16. The method of searching, as recited in claim 14 or 15, wherein
the orientation of the image is determined.
17. The method of searching, as recited in claim 16, wherein all or
a part of elements of the structural description are used to
determine the correct image orientation.
18. The method of searching, as recited in claim 16, wherein an
auxiliary brief description is optionally specified to determine
the spatial orientation of the image.
19. The method of searching, as recited in claim 16, wherein the
image orientation resulting objects coincidence with the
description thereof with the highest quality rating is accepted as
the correct one.
20. The method of searching, as recited in claim 14 or 15, wherein
the type of a document is selected from several preliminary
specified types.
21. The method of searching, as recited in claim 20, wherein a
supplementary brief structural description is optionally assigned
for determining the document type and thus selecting the
corresponding comprehensive document description from several
preliminarily specified thereof.
22. The method of searching, as recited in claim 21, wherein the
type of the document which corresponds to the current image is
selected on the basis of comparing the quality estimates of the
coincidence with the preliminarily specified candidate
descriptions.
23. The method of searching, as recited in claims 14 or 15, wherein
initially the first element in the list is selected.
24. The method of searching, as recited in claims 14 or 15, wherein
the applied spatial characteristics of an element comprises at
least its absolute coordinates and/or relative coordinates.
25. The method of searching, as recited in claims 14 or 15, wherein
the exact and/or interval characteristics of an element are
used.
26. The method of searching, as recited in claims 14 or 15, wherein
at least the following spatial characteristics of the search area
are used: a half plane, a rectangle, a circle, a polygon, or a
combination thereof.
27. The method of searching, as recited in claims 14 or 15, wherein
revision of variants of combinations of the elements is considered
complete if the total quality estimate of the complete set of
elements achieves the quality value of 1.
28. The method of searching, as recited in claims 14 or 15, wherein
one to three variants of a compound element which have the best
quality estimate are used for further analysis.
29. The method of searching, as recited in claims 14 or 15, wherein
three to ten variants of a simple element which have the best
quality estimate are used for further analysis.
30. The method of searching, as recited in claims 14 or 15, wherein
searching for the next element is performed if no variants for the
current element found or the total quality rating is lower than the
predefined level.
31. The method of searching, as recited in claims 14 or 15, wherein
if no objects are found in the region of the image which is
specified therefore a further search is undertaken for an object
corresponding to the next element of the structural description.
Description
[0001] The present invention relates generally to image recognition
and particularly to the recognition of non-text and/or text objects
contained in a bit-mapped image of a document.
[0002] The mentioned methods are also applied for, but not limited
to, recognition of data input forms, containing typographical and
hand-written texts as well as a set of special text-marks for
document navigation.

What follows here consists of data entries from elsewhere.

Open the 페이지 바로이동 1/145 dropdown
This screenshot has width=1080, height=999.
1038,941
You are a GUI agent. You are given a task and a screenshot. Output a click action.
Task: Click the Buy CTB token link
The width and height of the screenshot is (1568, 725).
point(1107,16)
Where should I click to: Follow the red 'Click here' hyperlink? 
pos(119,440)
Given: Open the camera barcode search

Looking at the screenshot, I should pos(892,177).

Documents as supposed herein are inquiry
lists, questionnaires, bank documents with rigid or arbitrary
arrangement of data fields.
[0003] The mentioned methods may be applied for recognition of
predefined form objects contained in an electronic graphical
image.
PRIOR ART
[0004] Methods of structure assignment and document element search
in an electronic graphical image are known in the art (U.S. Pat.

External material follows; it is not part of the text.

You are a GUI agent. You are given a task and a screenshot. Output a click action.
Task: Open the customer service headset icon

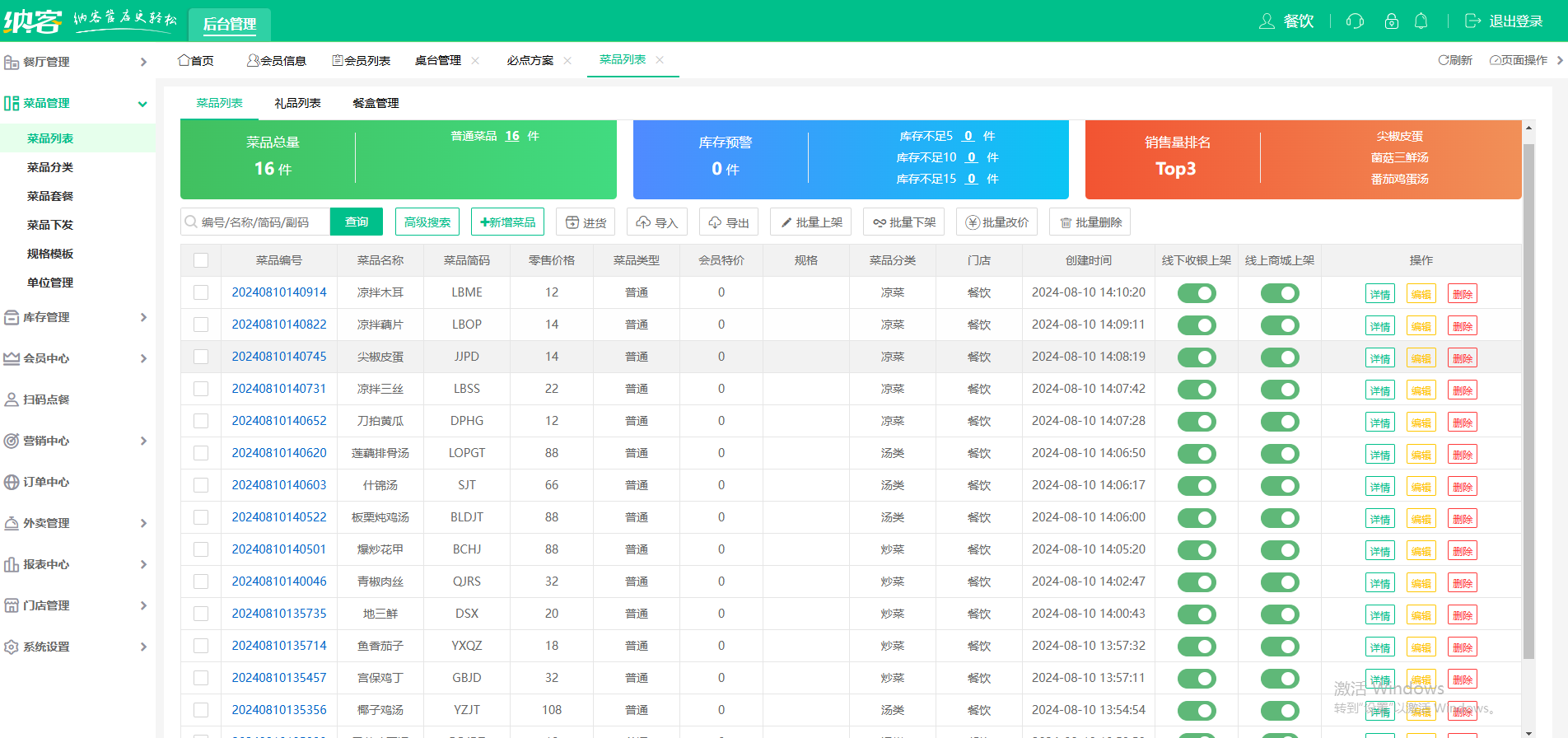click(1355, 21)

No. 5,416,849 Huang, May 16, 1995).
[0005] The capability of the known methods to process only fixed
forms, not allowing deviations in field arrangement, is the
shortcoming of the methods.
[0006] Anyone of the described methods and the system may be taken
as a prototype.
[0007] The technical result consists in the improvement of
searching capabilities as well as the accuracy of identification of
obtained image objects, the increase of noise immunity during the
process of object search on the image.
SUMMARY OF THE INVENTION
[0008] The declared technical result is achieved by using flexible
structural description (assuming the possibility of deviations from
the fixed format), tools for assignment, search and identification
of objects on an image; with further assignment of the estimate of
correspondence of the search result to the description. Numbers
from 0 to 1 are used for the evaluation. The accuracy of evaluation
is 10.sup.-5. The value equal to 1 means the absolute
correspondence of the obtained result to the description. If the
estimate differs from zero, the application of flexible structural
description also comprises the stage of forming block regions, i.e.
calculation of the searched fields allocation on the basis of the
information about the found (obtained) objects.
[0009] Structural description comprises the description of spatial
and parametric characteristics of document elements, the logical
connections between document elements and searching methods or
algorithms of the elements (fields incl.) of the form.
[0010] The method of preliminary assignment of a document structure
consists in setting a description of the document's logical
structure in the form of interrelation of spatial and parametric
characteristics of elements, algorithms of obtaining the parameters
of the search for each element, methods of identifying the obtained
elements, methods of decreasing the number of obtained variants of
an element, acceleration of the search for the best variant.
[0011] The method of searching and recognizing the elements (fields
or field fragments) of a document on a graphical (bit-mapped) image
consists in using of a predefined logical structure of the document
in the form of structural description, algorithms of obtaining the
parameters of the search for each element, methods of identifying
the obtained elements, methods of decreasing the number of obtained
variants of an element, acceleration of the search for the best
variant.
[0012] The essence of the invention with regard to the method of
preliminary assignment of a document structure consists in the
following. A method of setting the logical structure of a document
in the form of a structural description is used which comprises
creating a structure of element locations, creating a structure of
element connections, and specification of the structure in the form
of arrangement and connections of simple and compound elements.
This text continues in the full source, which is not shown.